Старик даже прослезился, когда я ему сообщил своё решение. Бумагу с моей подписью и гербовой печатью о вступлении Бернарда в должность я ему, конечно, отдать не мог, – как бы он её взял, – но составил по всем правилам, показал ему и спрятал у себя. Старик обожал всю эту канцелярщину, стоило ж сделать приятное своему приближённому.
И меня он действительно любил. Призрак некроманта обмануть не может: сколько при нём души осталось – столько он мне и отдал. Наверное, при жизни был законченным подонком… но и при жизни в нём это водилось: преданность долгу и умение быть благодарным. Не так уж много, конечно, но мне и этого хватило: у меня не было преданных живых, я был готов привечать преданного мёртвого.
Так я приобрёл дополнительные глаза и уши, а заодно собеседника и советника с бесценным опытом по части дворцовой интриги. Душа Бернарда теперь слышала мой зов, вернее, призыв моего Дара, где бы ни находилась, и по зову навещала моё убежище на башне. Я наслаждался разговорами – старикан любил рассказывать и рассказывал весьма захватывающе. Сижу, бывало, вечером на охапке соломы, у бойницы, – свет из неё красный, закатный, ветреный, – а Бернард рядом, еле-еле виден, будто грифелем на стене нарисованный. И не спеша так излагает:
– …дядюшка-то ваш, принц Марк, по братце-то вашем не больно сокрушается. Своими ушами слышал, как он вашему кузену-то да своим баронам говорил, что, мол, теперь самое время настало выжидать да надеяться. Мол, маменька ваша, ваше высочество, другого сынка по слабости своего здоровья представить не сможет, а вы, ваше высочество, у государя не в милости. Ведь намекал, пакостник, чтоб своего щенка в обход вашего высочества на трон взгромоздить – так-таки и сказал, не посовестился…

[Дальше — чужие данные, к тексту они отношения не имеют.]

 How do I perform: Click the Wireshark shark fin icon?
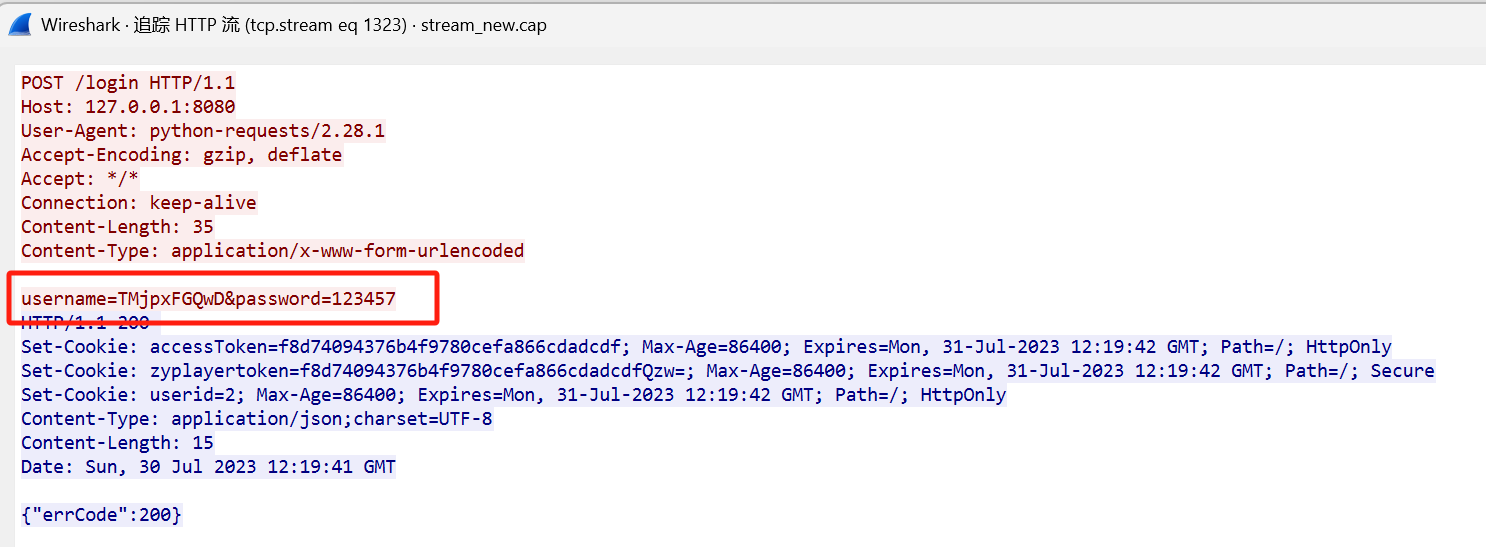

В общем, я потихоньку с помощью Бернарда весь двор разделил на настоящих врагов, пассивных врагов и недоброжелателей. Друзей у меня не было: Бернард утверждал, что обо мне никто не говорит хорошо за глаза, и я знал, что он прав. Я не питал иллюзий – общее пугало, некромант, выродок, урод, проклятая кровь – и только собирался принять меры, чтобы не подвернуться под яд или нож до того, как Та Самая Сторона начнёт выполнять обещание.
Я ещё не понимал, что обещание уже потихоньку выполняется…
А Розамунда, несмотря на все наши тошные усилия, никак не становилась беременной – и батюшка, если я случайно попадался ему на глаза, орал на меня. Проклятая кровь, не угодно ли, мёртвое семя, какой я мужчина, чем мы занимаемся, я буду виноват, если род пресечётся. Через некоторое время я все эти перлы уже мог наизусть цитировать – но мне тут было ничего не изменить. Розамунда мне тоже говорила: «Вы же понимаете, что должны?» – будто моё понимание что-то решает.
Предполагалось, что я терзаю Розамунду своими нечистыми страстями. На самом деле я отрабатывал супружеский долг, как мужик – барщину, не становясь ближе к жене ни на ноготь: теперь она ненавидела меня ещё и за то, что не становилась полнее. Она была ослепительно прекрасна; я казался себе идиотом, влюблённым в алебастровую статую, каким-то грязным волшебством обученную отпускать колкости, когда этого меньше всего ждёшь.
А батюшкина свита шепталась: не дай Бог, деточка унаследует моё проклятие. И меры принимали со страшной силой: вся наша супружеская спальня была завешана ладанками из святых мест, под подушками лежала и воняла освящённая лаванда, на половине Розамунды поселился её духовник… Он даже подряжал монахов петь благословения и молитвы прямо ночью, когда я к Розамунде приходил, но это было выше моих сил. Я съязвил, что вместе с прочим нечистым сбродом святые люди изгоняют и меня, Розамунда немедленно всем это разболтала, духовник обозвал меня неблагодарным и маловерным – но хоть от молитв по ночам я избавился.